What you are asked to do: In the listing lines starting at the one containing "Task: Open the Devices menu" and ending at the one containing "(x=685, y=238)", swap "By Month" for "By Week" and leave everything else as it is. Return only those lines.

Data entries:
========================================

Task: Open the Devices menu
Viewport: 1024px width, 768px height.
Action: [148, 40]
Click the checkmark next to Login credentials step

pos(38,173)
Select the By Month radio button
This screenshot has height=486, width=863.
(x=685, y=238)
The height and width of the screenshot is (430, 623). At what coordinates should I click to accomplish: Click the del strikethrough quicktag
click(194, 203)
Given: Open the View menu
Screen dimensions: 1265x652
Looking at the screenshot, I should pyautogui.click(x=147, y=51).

========================================

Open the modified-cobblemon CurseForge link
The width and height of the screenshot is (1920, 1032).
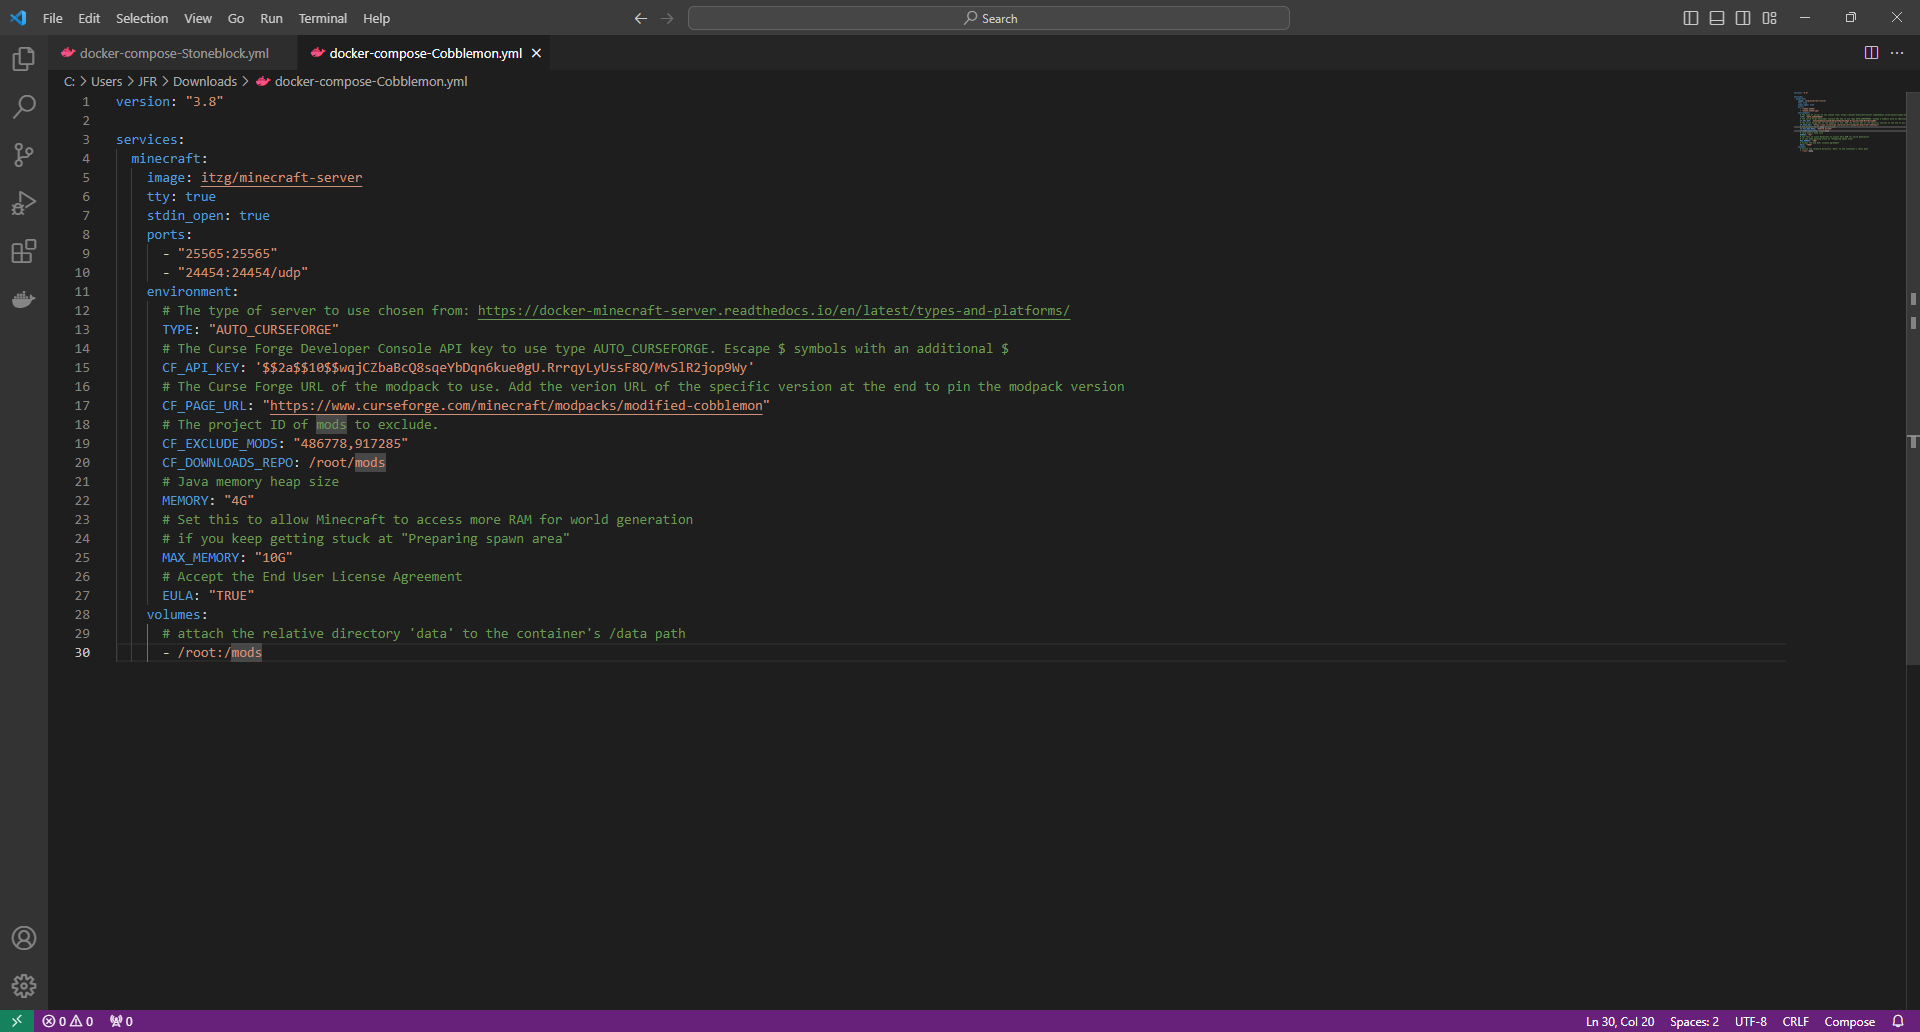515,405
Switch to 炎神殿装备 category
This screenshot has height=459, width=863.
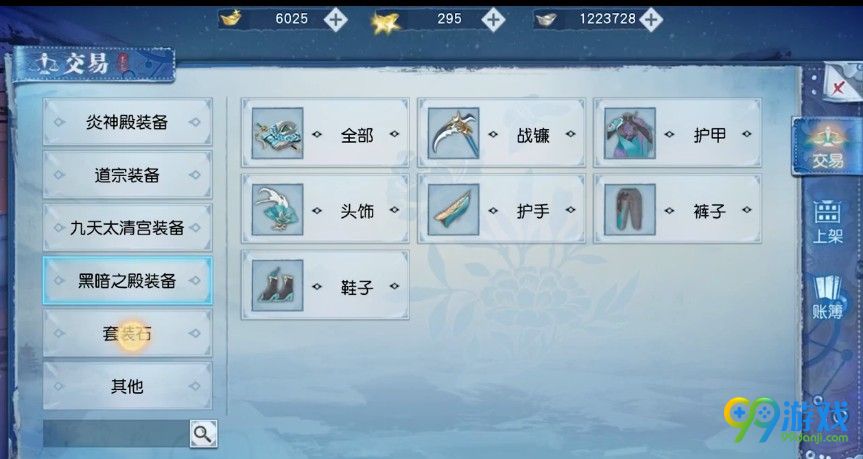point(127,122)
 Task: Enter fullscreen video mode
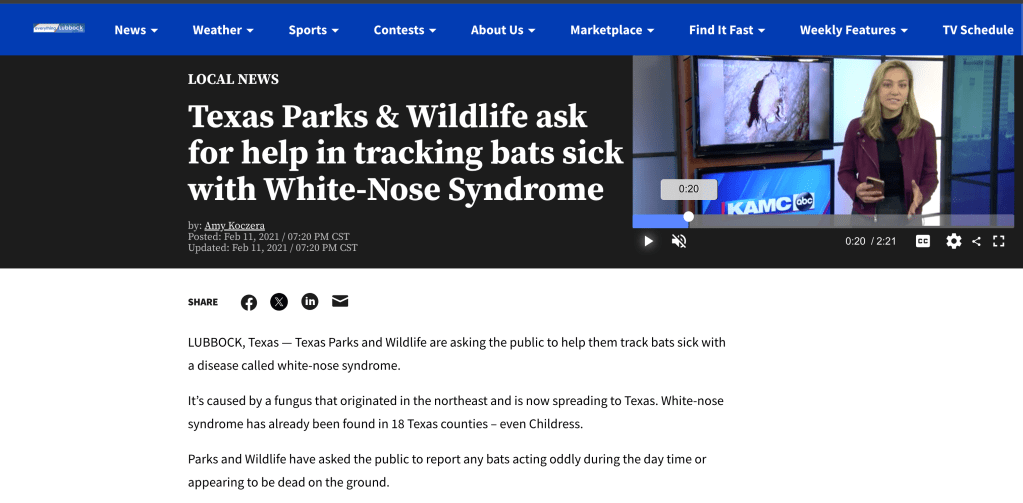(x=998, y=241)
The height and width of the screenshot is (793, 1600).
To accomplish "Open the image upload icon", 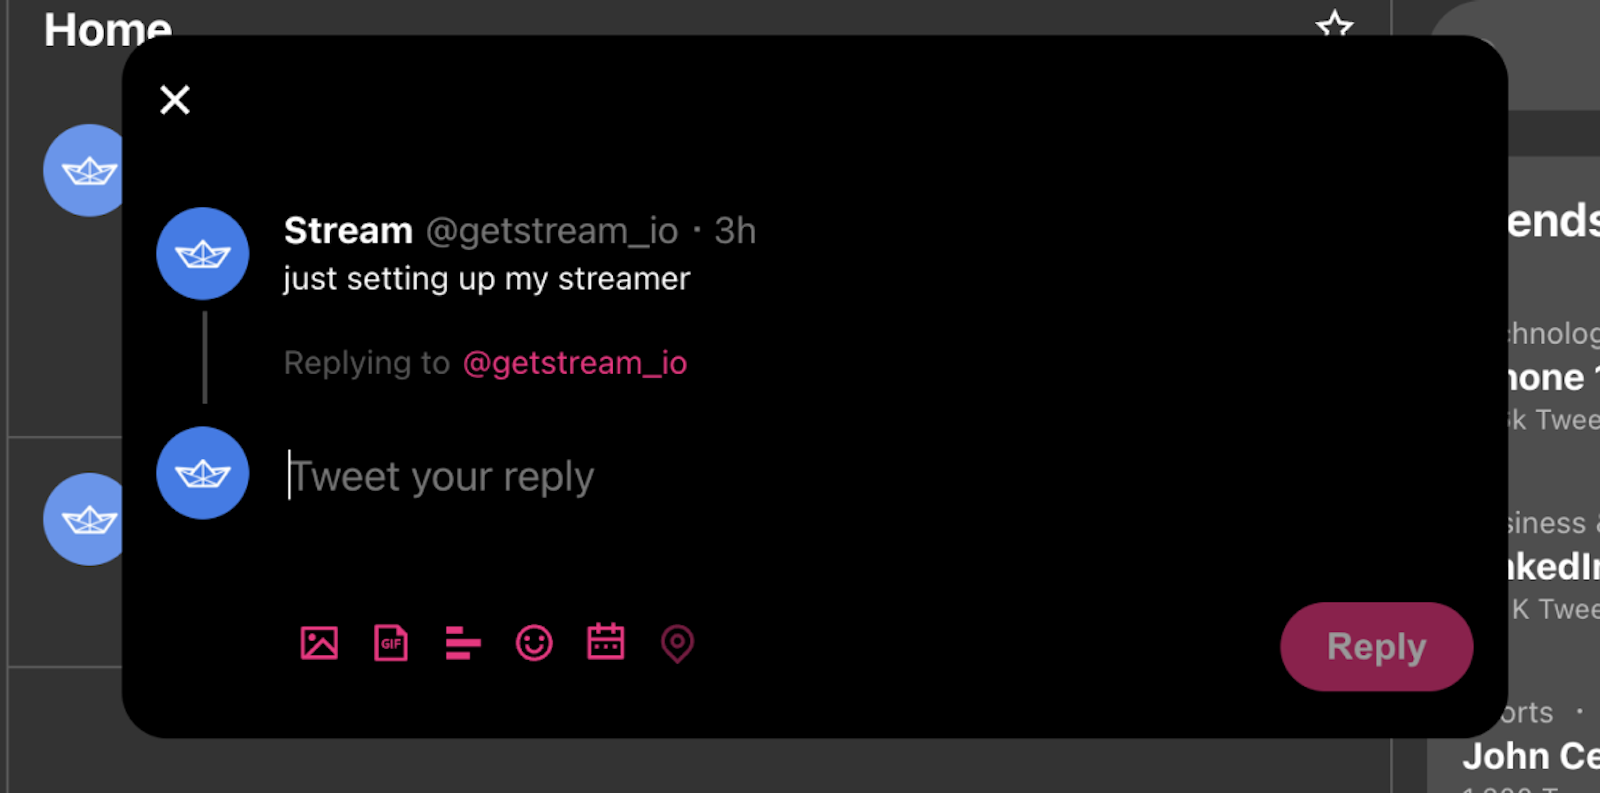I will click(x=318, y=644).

========================================

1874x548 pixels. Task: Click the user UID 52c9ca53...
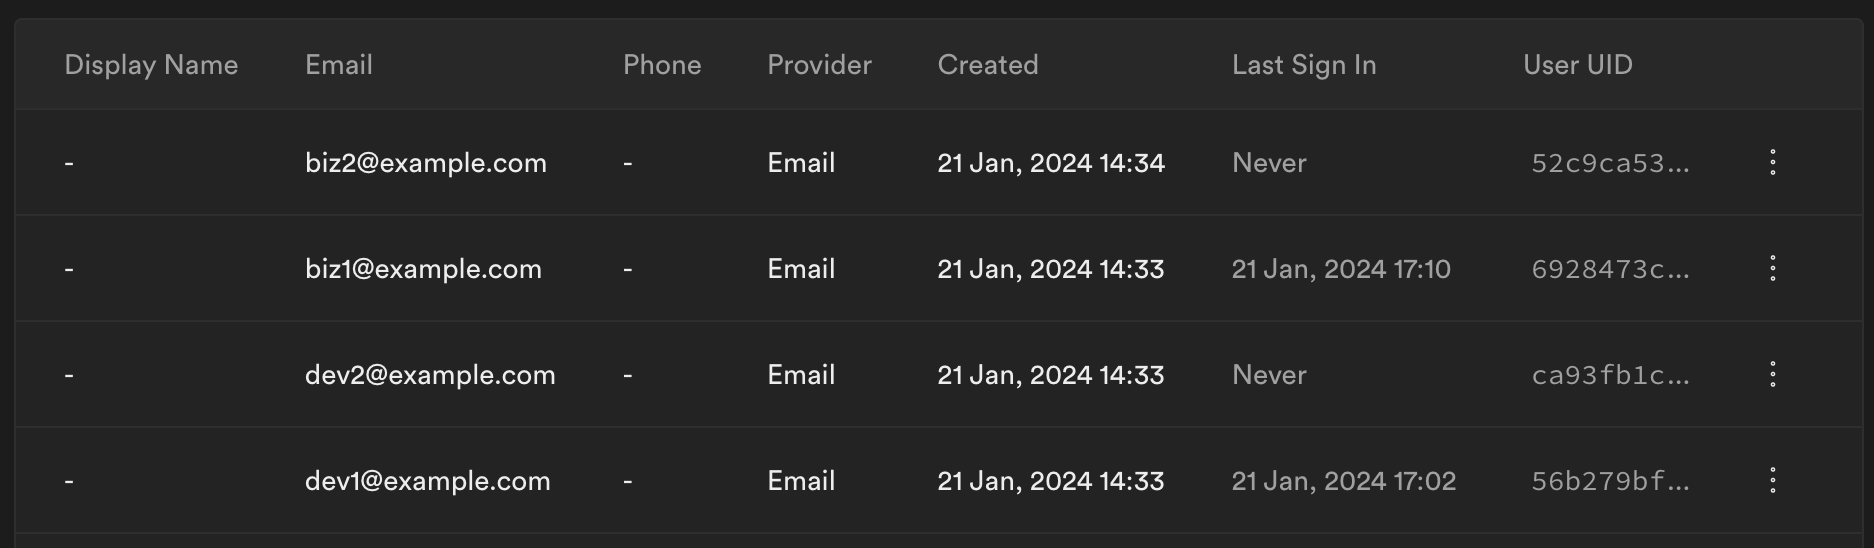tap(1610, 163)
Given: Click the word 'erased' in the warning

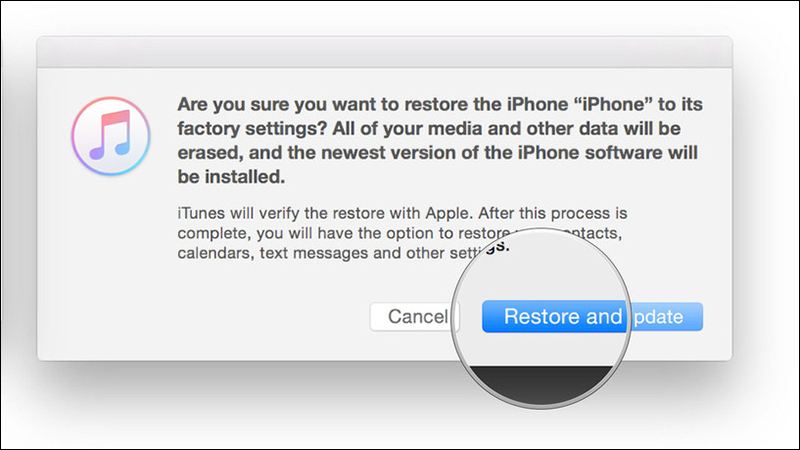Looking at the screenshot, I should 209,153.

========================================

Solution for this task:
Task: Open the Devices menu
Viewport: 1024px width, 768px height.
Action: [148, 40]
Click the checkmark next to Login credentials step

pos(38,173)
Select the By Week radio button
This screenshot has height=486, width=863.
(x=685, y=238)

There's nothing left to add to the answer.